The Belfast mine will be able to produce 2.7 MnT of good-quality thermal coal per annum for at least the next 17 years, starting in 2020, in the first phase of development. The company also foresees a potential for second-phase, depending on market conditions, which could take the life of mine to 30 years.
Apart from generating 6000 direct and indirect jobs during its construction and life, the coal mine is also the first of its kind in South Africa to have ‘digital twin’.
The ‘digital twin’ is a complete digital replica of the mine which will allow management and the contracted company to connect to and manage it from anywhere and the maintenance teams will be connected to certain machinery to analyse and pick up problems early – resulting in increased safety and reduced downtime.

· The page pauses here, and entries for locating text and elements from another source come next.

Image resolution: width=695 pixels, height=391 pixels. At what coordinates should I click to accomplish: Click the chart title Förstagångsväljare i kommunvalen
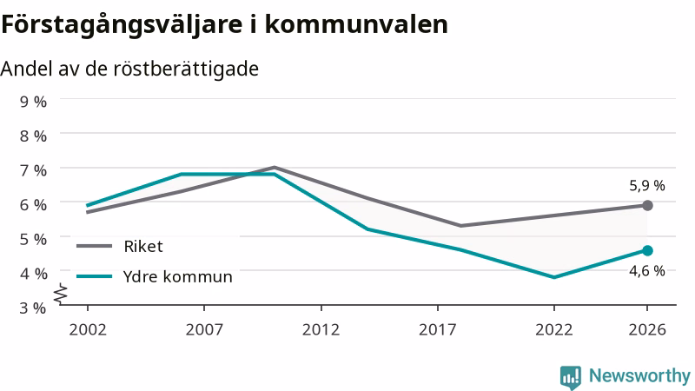click(224, 25)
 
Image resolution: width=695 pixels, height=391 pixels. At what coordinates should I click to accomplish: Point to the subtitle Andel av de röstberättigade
click(129, 70)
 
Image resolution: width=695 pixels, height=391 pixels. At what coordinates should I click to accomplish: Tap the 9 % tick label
click(33, 102)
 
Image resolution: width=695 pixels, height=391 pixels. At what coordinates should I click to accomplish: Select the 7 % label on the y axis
click(33, 170)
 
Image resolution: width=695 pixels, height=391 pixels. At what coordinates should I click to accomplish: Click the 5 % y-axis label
click(33, 239)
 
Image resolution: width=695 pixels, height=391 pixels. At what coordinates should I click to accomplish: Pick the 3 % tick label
click(33, 308)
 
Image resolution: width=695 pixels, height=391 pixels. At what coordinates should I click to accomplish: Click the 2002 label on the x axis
click(88, 330)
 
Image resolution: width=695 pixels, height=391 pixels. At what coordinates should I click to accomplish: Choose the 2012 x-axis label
click(321, 330)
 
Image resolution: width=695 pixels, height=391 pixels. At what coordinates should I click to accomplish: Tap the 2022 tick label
click(554, 330)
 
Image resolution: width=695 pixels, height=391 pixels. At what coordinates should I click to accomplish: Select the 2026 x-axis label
click(647, 330)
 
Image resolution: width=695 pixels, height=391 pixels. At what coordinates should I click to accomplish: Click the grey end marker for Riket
click(647, 205)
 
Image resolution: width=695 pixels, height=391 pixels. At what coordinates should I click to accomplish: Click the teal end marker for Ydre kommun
click(647, 251)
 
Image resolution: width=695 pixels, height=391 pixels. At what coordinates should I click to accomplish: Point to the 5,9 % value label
click(647, 186)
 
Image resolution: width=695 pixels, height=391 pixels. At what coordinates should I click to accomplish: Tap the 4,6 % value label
click(647, 271)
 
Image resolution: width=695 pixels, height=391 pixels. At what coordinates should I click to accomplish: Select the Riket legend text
click(143, 247)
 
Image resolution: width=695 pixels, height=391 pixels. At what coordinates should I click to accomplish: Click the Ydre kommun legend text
click(178, 276)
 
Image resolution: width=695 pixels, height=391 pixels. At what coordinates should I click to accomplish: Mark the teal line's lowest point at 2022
click(554, 277)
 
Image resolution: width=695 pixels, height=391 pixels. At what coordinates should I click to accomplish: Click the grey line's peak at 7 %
click(275, 167)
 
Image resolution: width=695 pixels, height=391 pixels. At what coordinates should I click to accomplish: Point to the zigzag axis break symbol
click(61, 294)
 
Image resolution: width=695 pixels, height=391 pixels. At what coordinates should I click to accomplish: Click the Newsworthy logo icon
click(571, 377)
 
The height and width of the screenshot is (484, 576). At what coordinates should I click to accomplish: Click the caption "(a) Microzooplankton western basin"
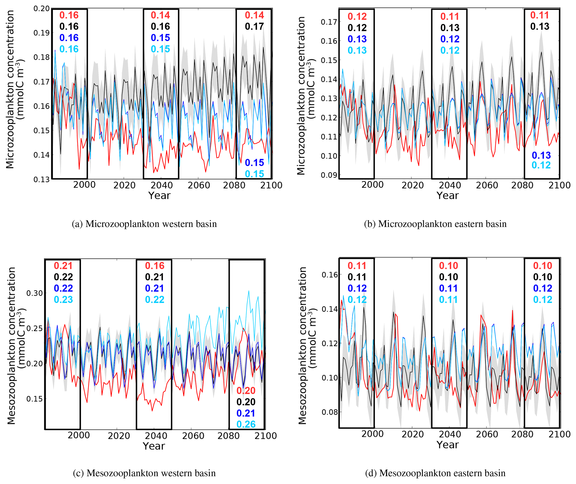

While most of Belfast’s coal will be destined for export markets, for which Exxaro has sufficient allocation at Richards Bay Coal Terminal (RBCT), about 500,000 MT could also be sold in the local market.
Commenting on the prospect of possible destination of the coal, an official from Exxaro has said the coal could be sold to Eskom, if Eskom were to put out a tender for it. The closest power station is Arnot, to which the coal could be trucked. But it depends on Eskom’s requirements. If the coal is not sold locally, it would be exported as well, he added.
Belfast will produce a higher quality, clean-burning thermal coal for which there is quite a lot of demand as it has relatively low Sox and Nox emissions.
South African coal prices have witness upsurge on account of the prevailing supply tightness this year. Exxaro has said in its ‘pre-close’ message for the half year period, that API-4 index for coal which is currently hovering around USD 100 mark, is expected to remain at this level for the current year.
South African Coal Offers:
South African coal index API-4 increased by USD 3-4/MT from the previous week, was assessed at USD 107.9 as on 12 Jul’18. Market participants have cited the export tender from Tai power behind the reason for the rise in coal index.
Discount for 5500 NAR coal has been raised from USD 8-8.5/MT to USD 9.5-10/MT, while discount for 4800 NAR coal was USD 18/MT.
Prevailing offer for 5500 NAR coal was assessed at USD 90-91/MT, FoB Richards Bay, while 4800 NAR coal was offered at USD 71-72/MT, FoB Richards Bay.